Co-authors of the study include Bruce Leff, MD, of the Johns Hopkins Schools of Nursing, Medicine, and Public Health; Kenneth Covinsky, MD, and Christine Ritchie, MD, MSPH, of the University of California San Francisco; Alex D. Federman, MD, MPH, of the Icahn School of Medicine at Mount Sinai; Laken Roberts of the Hopkins School of Nursing; and Amy S. Kelley, MD, MSHS, and Albert L. Siu, MD, MSPH, of Mount Sinai and the James J. Peters Veterans Affairs Medical Center.

The authors point to evidence of success and cost-savings through the Patient Protection and Affordable Care Act, which has spurred the development of new health service delivery models to serve the homebound, including the Independence at Home demonstration program and multidisciplinary home-based primary care programs that deliver medical and social services.

Szanton is also the driving force behind an intervention called CAPABLE – for Community Aging in Place, Advancing Better Living for Elders – which involves home visits with an occupational therapist, a registered nurse, and a handyman who work together with older adults to identify mobility and self-care issues in their homes and inexpensively fix or modify them.

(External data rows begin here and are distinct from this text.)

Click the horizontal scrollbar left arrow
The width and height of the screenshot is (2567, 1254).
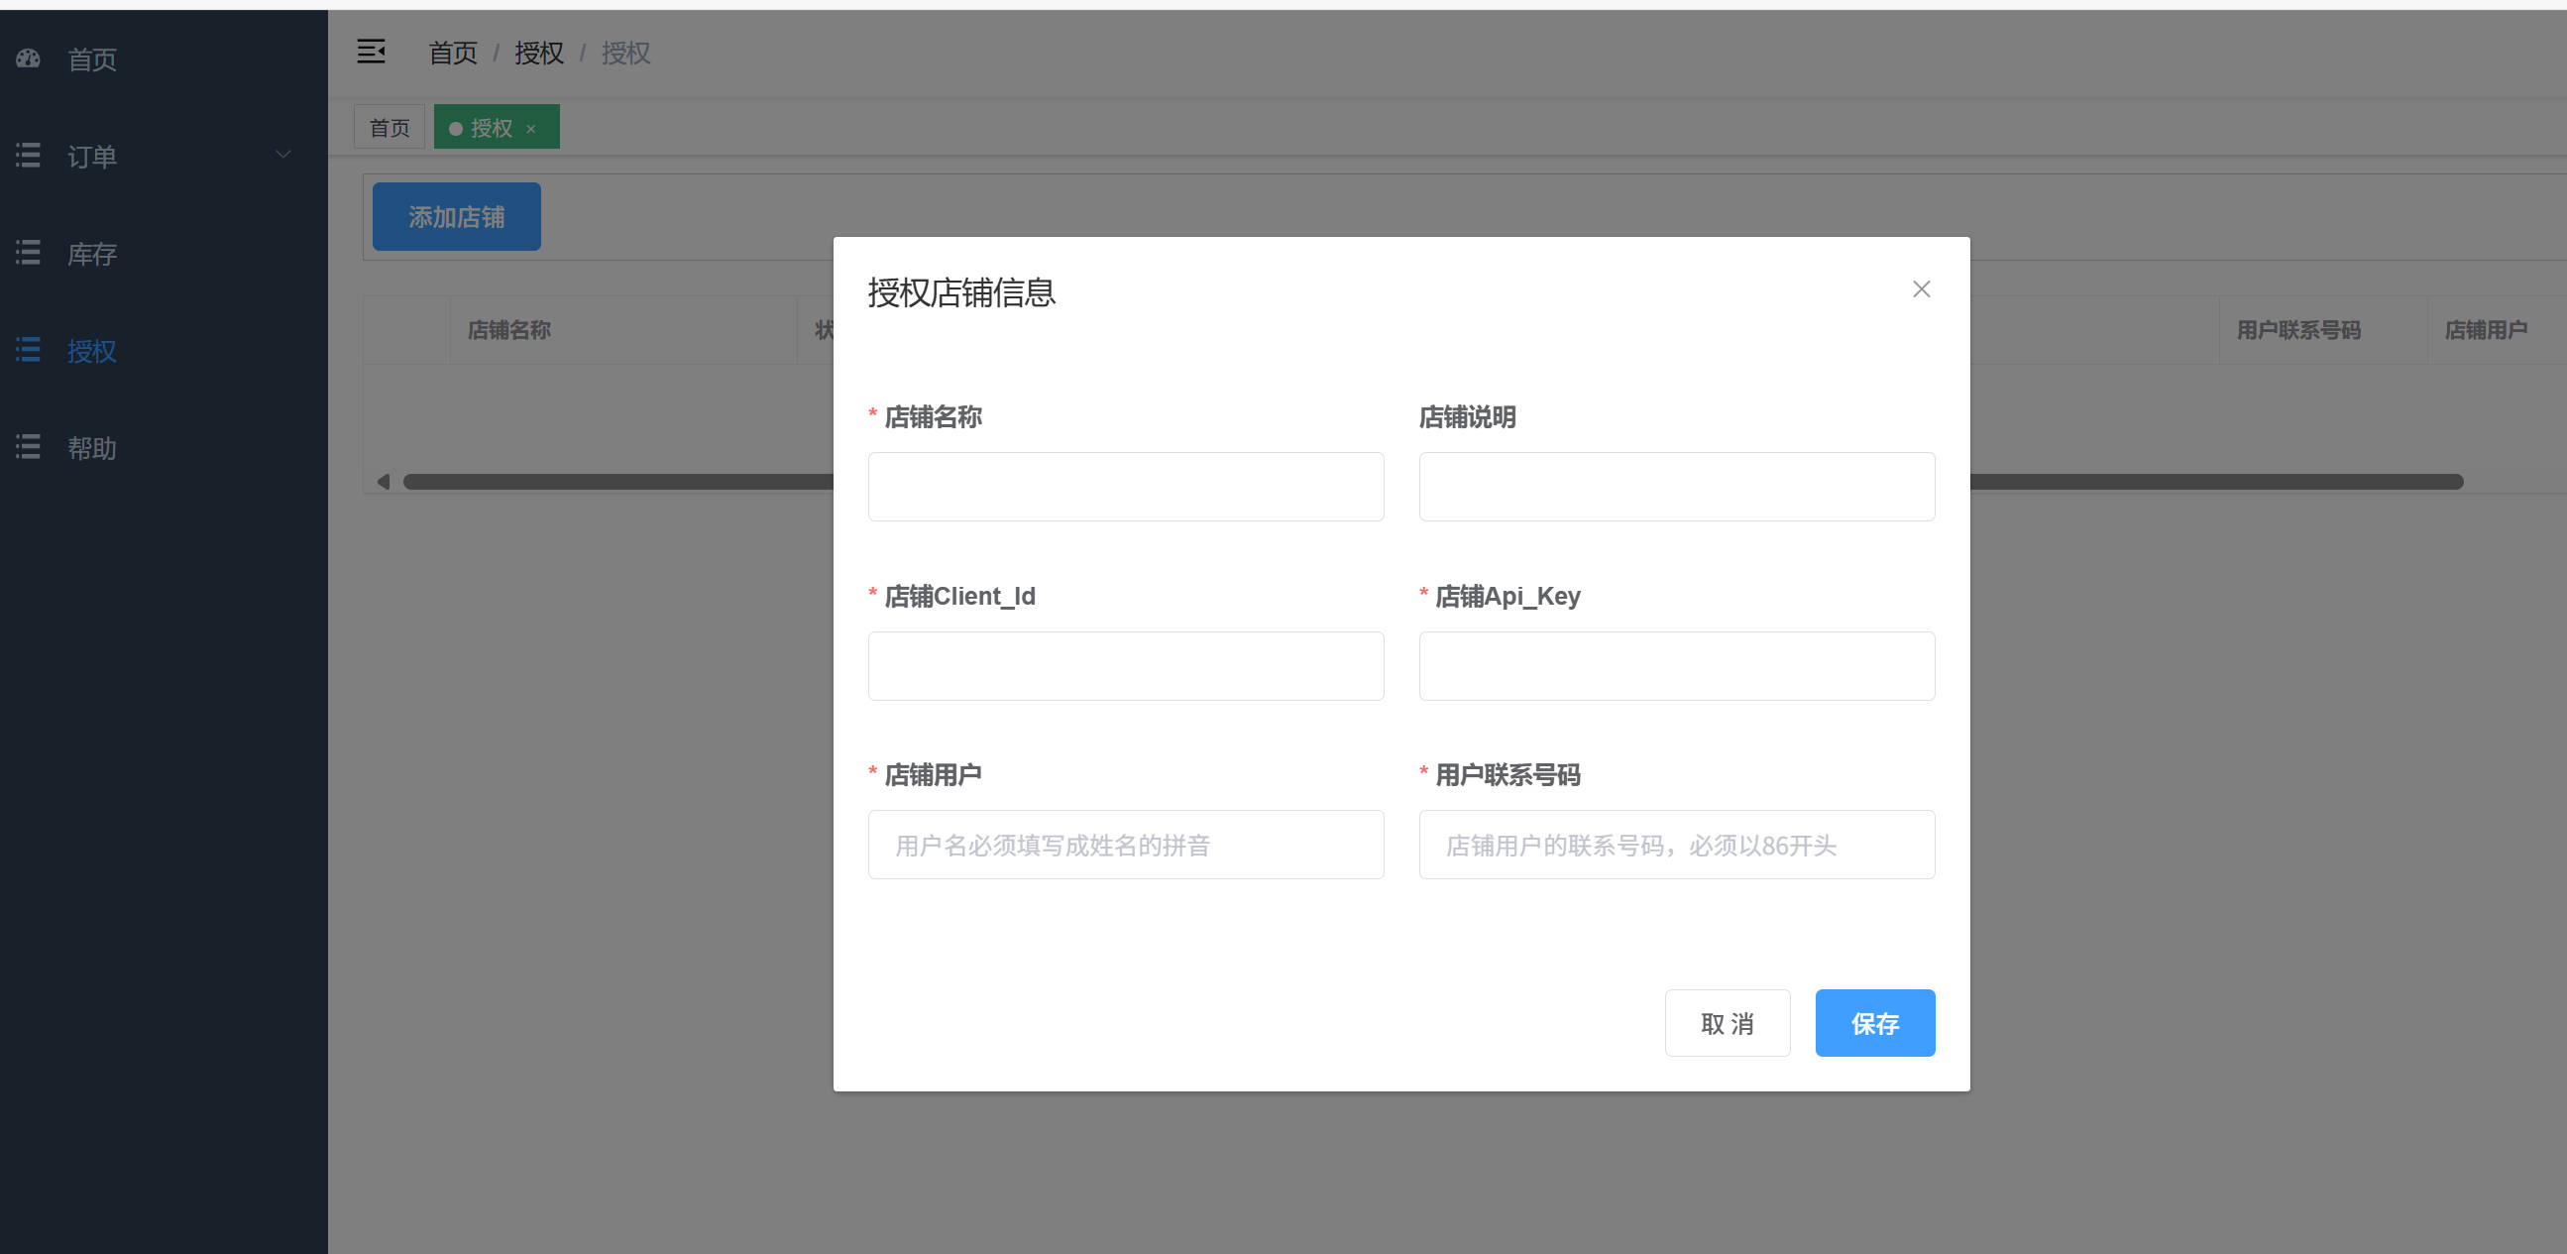[x=383, y=482]
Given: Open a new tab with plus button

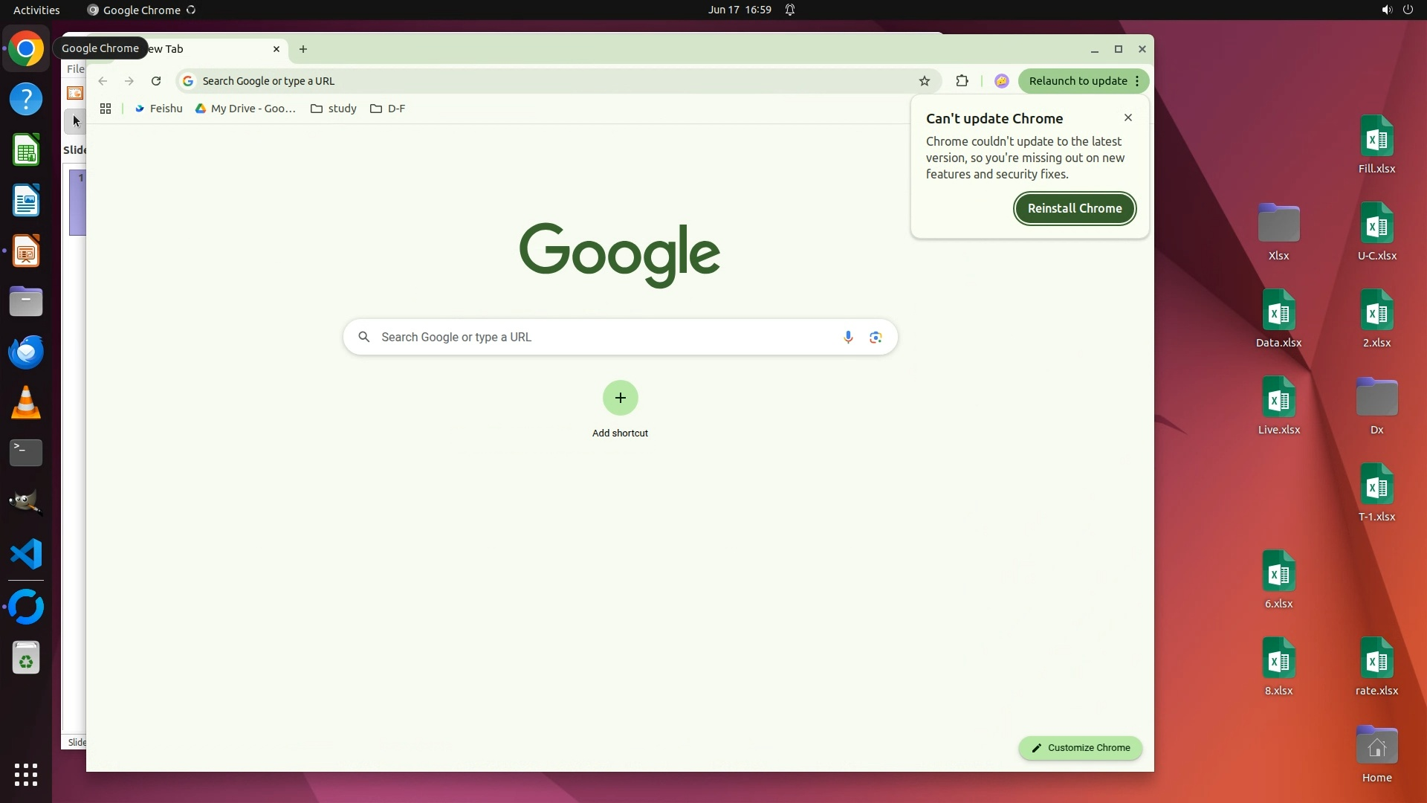Looking at the screenshot, I should pyautogui.click(x=303, y=49).
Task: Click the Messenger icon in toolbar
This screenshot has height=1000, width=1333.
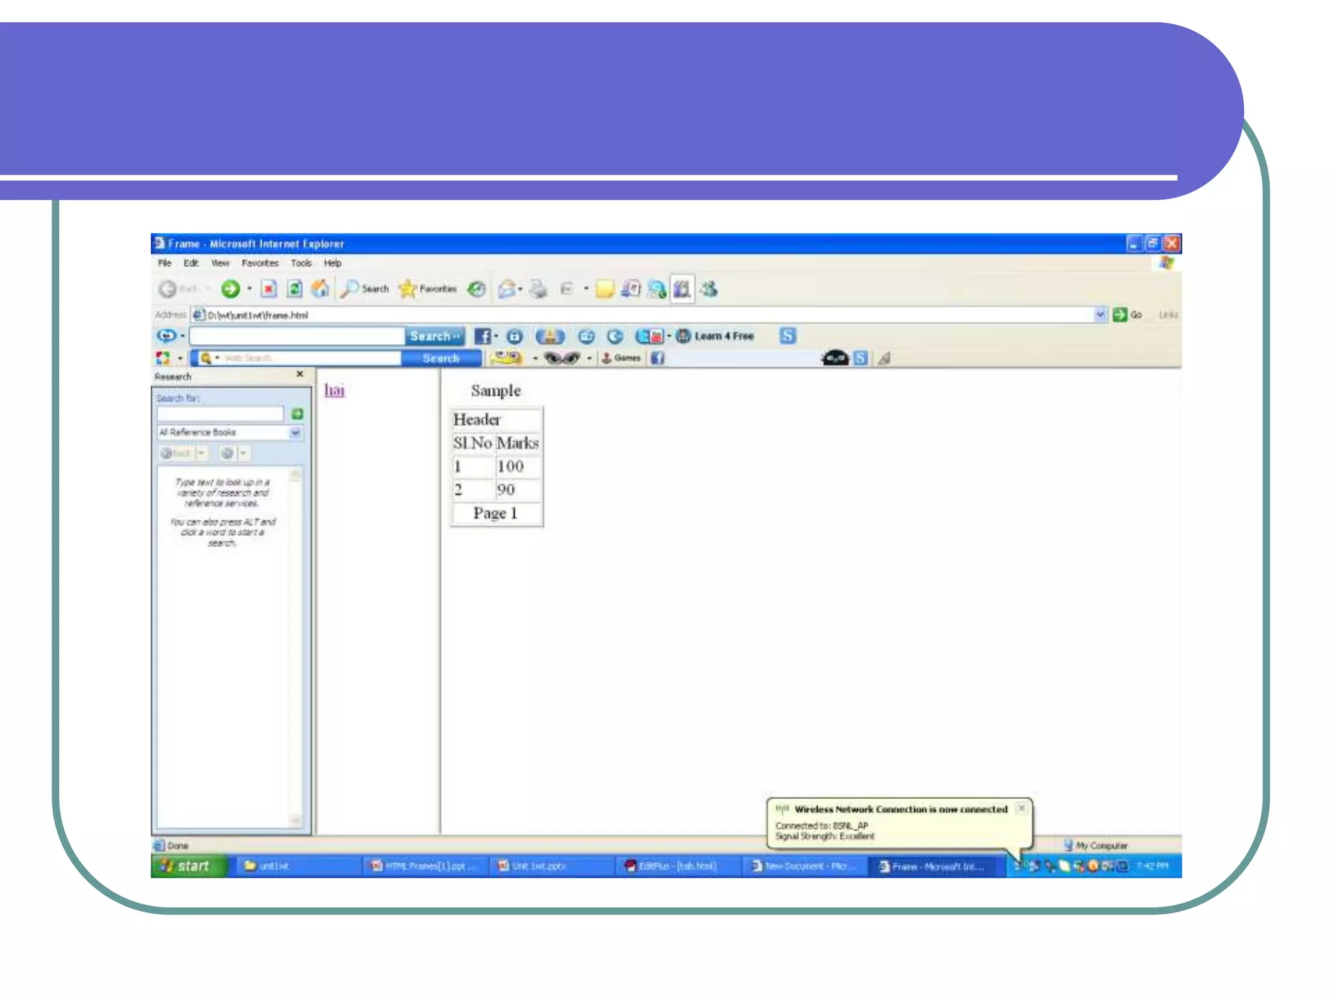Action: pos(709,288)
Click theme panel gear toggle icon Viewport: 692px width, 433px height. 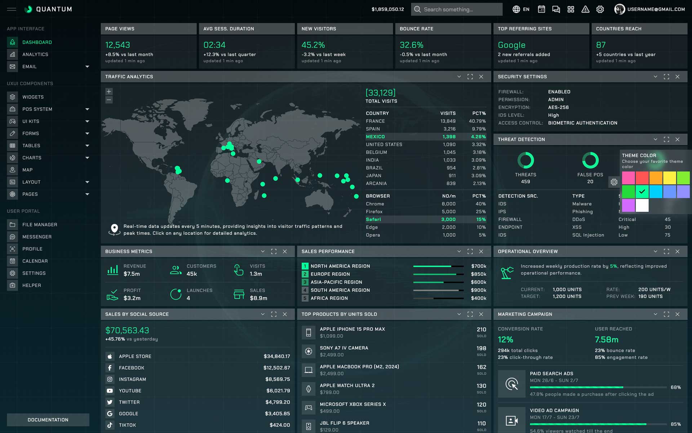pos(614,182)
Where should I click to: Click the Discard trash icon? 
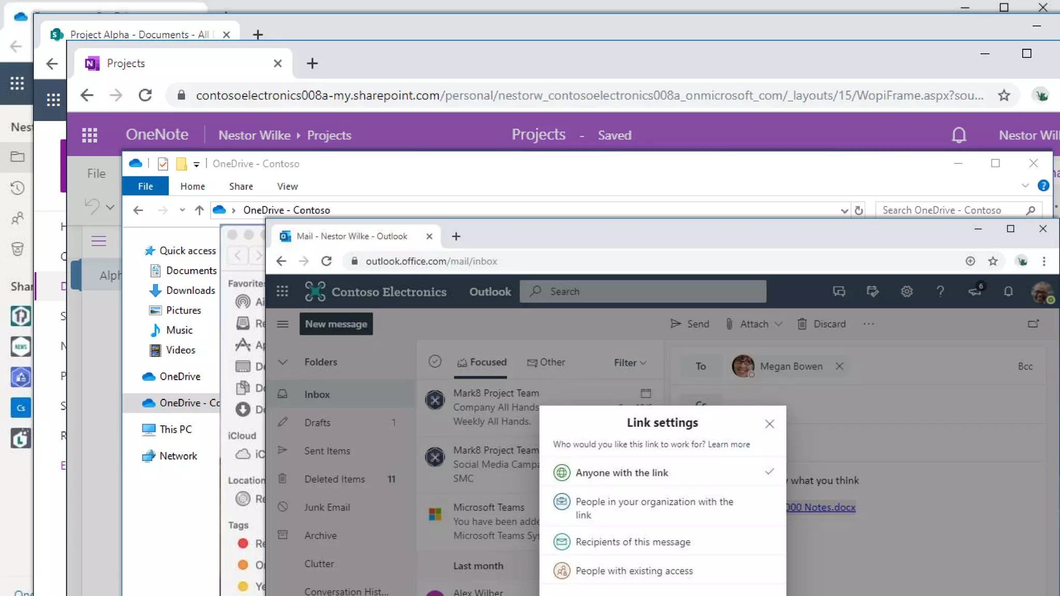[x=802, y=324]
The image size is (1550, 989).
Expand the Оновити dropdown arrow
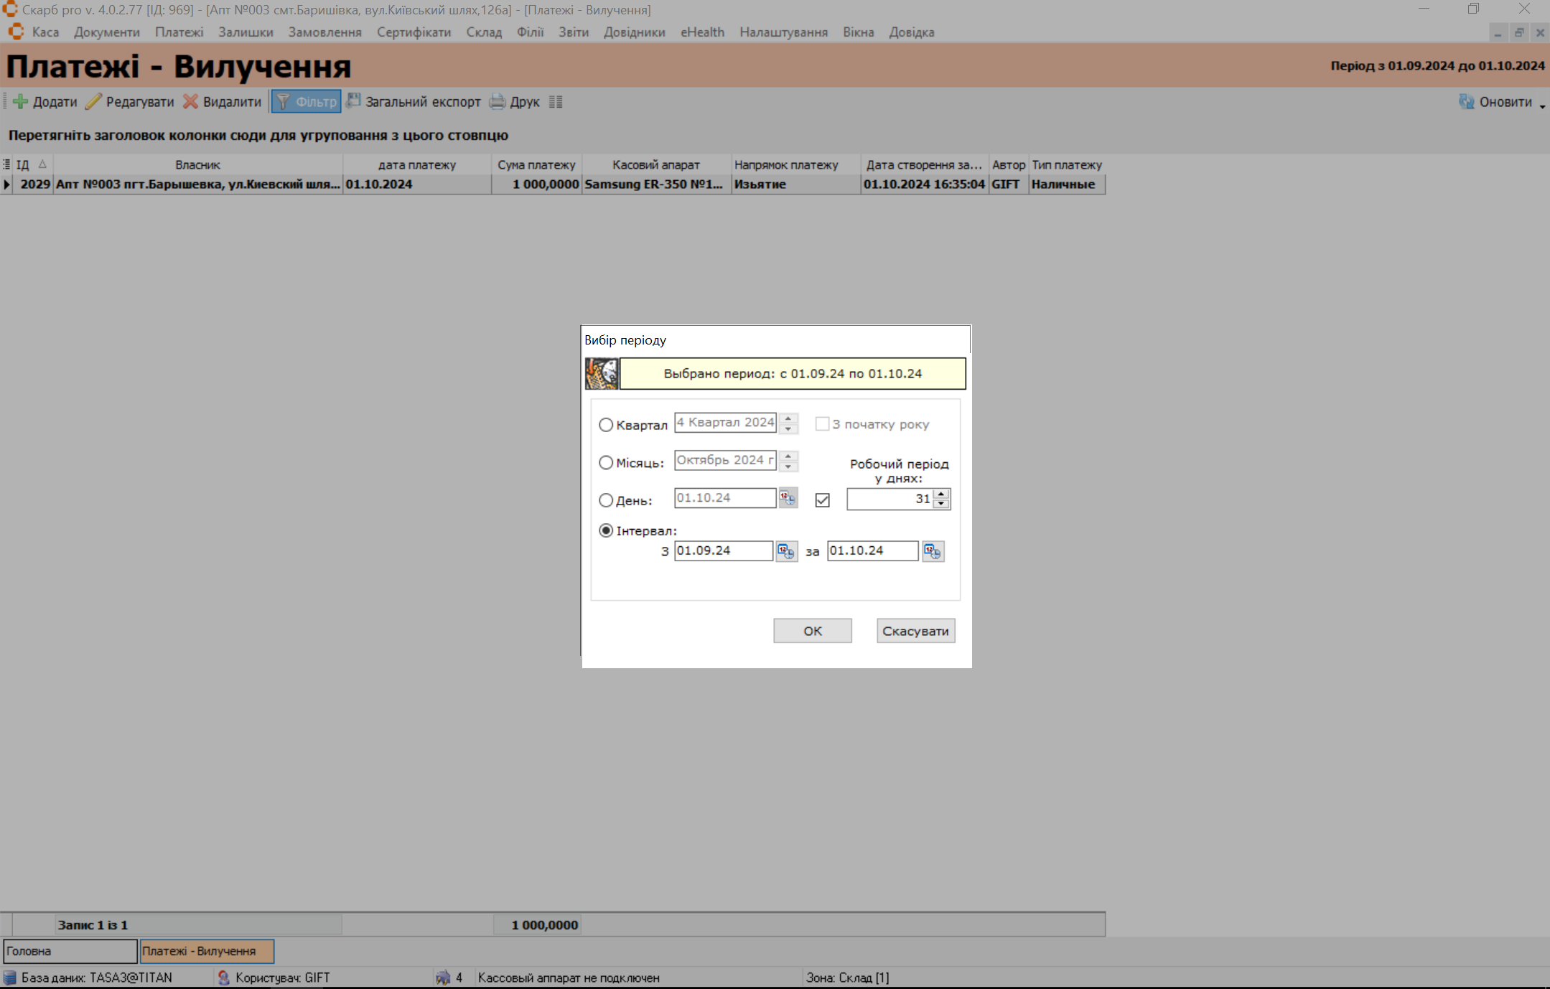pyautogui.click(x=1542, y=106)
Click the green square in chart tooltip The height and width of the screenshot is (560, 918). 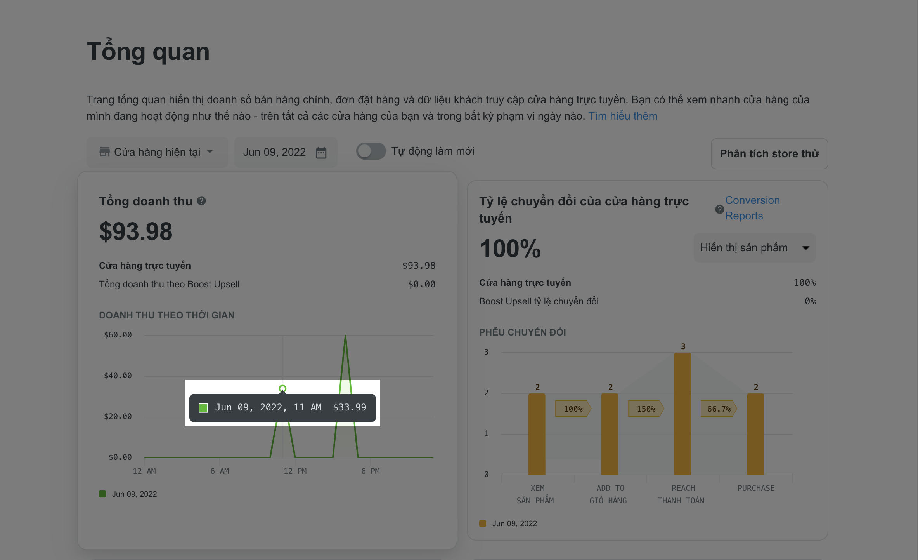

“Medicare defines homebound status in the context of determining patient eligibility to receive services under the Part A skilled home health care benefit. Such patients must (1) be under a doctor’s care, (2) need skilled services, (3) receive services from a Medicare-approved home health agency, and (4) because of illness or injury, need the aid of supportive devices, special transportation, or assistance from another person to leave their home or have a condition for which leaving the home is medically contraindicated. Our conceptual approach to defining homebound status focused on the individual’s ability to leave the home. A measure based on eligibility for Medicare services may not reflect the number of people who are, in fact, unable to leave the home.”

“Our findings can inform improvements in clinical and social services for these individuals,” the report in JAMA Internal Medicine concludes.